Molly Rysman is the former Housing and Homelessness Deputy for Los Angeles County Supervisor Sheila Kuehl. She noted that although more money than ever was going into homelessness and more housing was being built, the number of people on the street remained dismayingly high. Her hypothesis was that homelessness can’t be solved in vacuum, and a fresh assessment of the causes of and solutions to homelessness in 2017 and beyond was necessary. New funding from Measures H and HHH made this a ripe moment for reassessment.
* Molly transitioned out of her role as Deputy in 2022.
Fellowship Summary
Homelessness is the greatest challenge facing California. I have spent my career working to end homelessness, but that goal feels more elusive today than it did when I started in this field more than 15 years ago. That is because something shifted around 2014. We didn’t know what, but we could feel the difference. Many more people were falling into homelessness than we had ever seen before, and so many of them had spent their lives gainfully employed, or were even employed while experiencing homelessness.
I started my Stanton journey the same year Los Angeles County passed Measure H, the ¼ cent sales tax to fund services to address homelessness. Measure H was a huge step forward, but I knew we would be funding interventions developed before the homeless crisis reached its zenith. I had to ask the question: does the global housing crisis demand that we change how we respond to homelessness?
I started with a more simple question: what happened? I poured over the latest papers by the leading economists studying housing markets. I started to understand the fourth industrial revolution and what it meant for cities to shift to a knowledge-based economy. I began to connect what was happening in Los Angeles to the rise in homelessness in European cities and could see that this was a global phenomenon. New research shows how rising rents drive inflows into homelessness in cities that cross a rental housing affordability tipping point.
I knew from the beginning of my fellowship that I wanted the collective wisdom of my community to inform my Stanton inquiry. My first act as a Stanton Fellow was to establish a Community Advisory Circle. That was followed by conducting oral histories with people who had lived the experience of homelessness. I decided I also wanted the wisdom of emerging leaders in the field who weren’t wedded to what we were already doing. We created EmergingLA, a monthly mentorship/policy salon where emerging homeless leaders could explore their ideas about the causes of and solutions to homelessness.
The collective wisdom that emerged from these conversations illuminated that economics alone could not explain what was happening. A voice inside me told me to go to Alabama for the opening of the Equal Justice Initiative’s Peace and Justice Memorial. I couldn’t explain how a monument to racial terror was connected to homelessness, but something was calling me there. Listening to that tiny voice changed the course of my Stanton and how I understood my work.

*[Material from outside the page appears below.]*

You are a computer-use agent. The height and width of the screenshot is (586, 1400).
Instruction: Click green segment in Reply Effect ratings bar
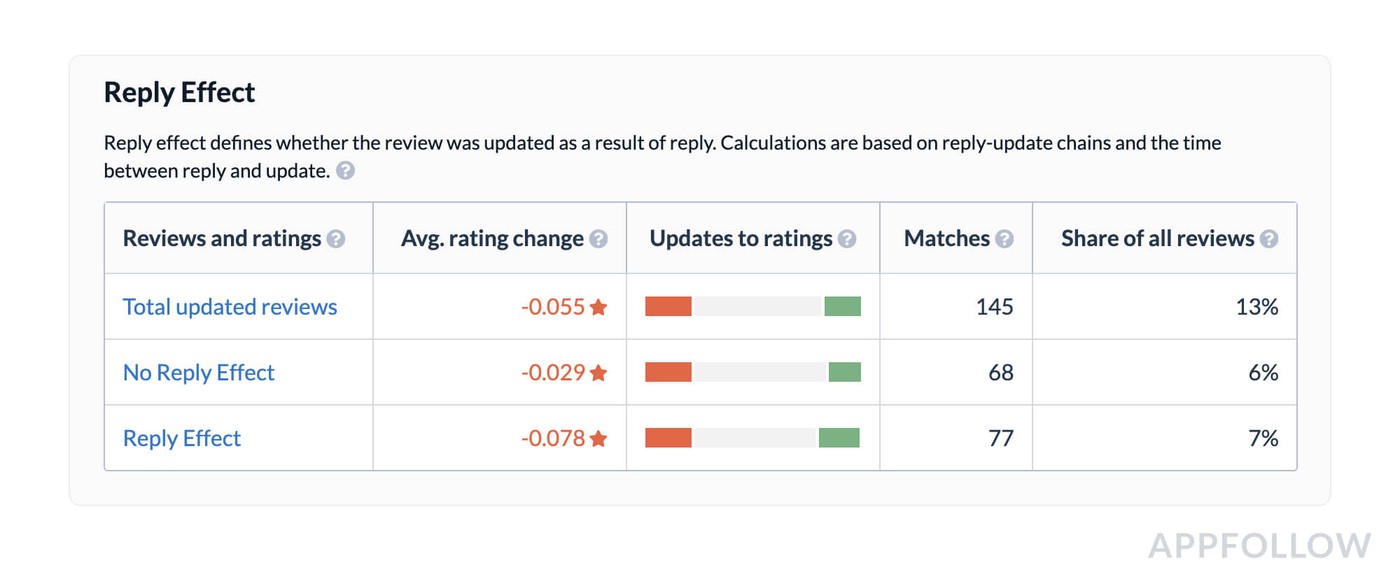click(x=839, y=438)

The opening of the Peace and Justice Memorial was life changing. But beyond the profound experience of understanding how slavery continues to define our country, I began to be able to make the connection between the commodification of land and structural racism. We have a toxic relationship with land in this country because we have deeply vested beliefs about who is allowed to prosper and belong, and who is not. Land is the most powerful tool to enrich or to strip a person—or group of people—of resources. For the first time I could trace the line from Native American genocide to slavery to homelessness. We are simply continuing 500 years of casting people out.
This isn’t rocket science. Native American and Black people experiencing homelessness know this in their bones. But professionals working in homelessness often ignore this wisdom. Now that I could feel this in my bones too, I had to find a way to communicate this narrative to my community and give them the tools to address the commodification of land and structural racism. We settled on the framework of housing justice.
I concluded my fellowship by teaming up with an amazing team of people who knew homelessness both professionally and personally to host a Housing Justice Summit. We shared the journey I had been on, personal stories and expression, and explored how to create solutions to homelessness rooted in housing justice. We also captured and shared the ideas from the Summit through the Housing Justice LA podcast.
As I continue to work toward an end to homelessness, I now strive for deeper solutions. Because I worked so closely with my community throughout my Stanton journey, we have shared language and goals around housing justice that we work toward together. We are starting to hear whispers of housing as a human right reflected locally and nationally. Now we begin the work of turning those whispers into a roar.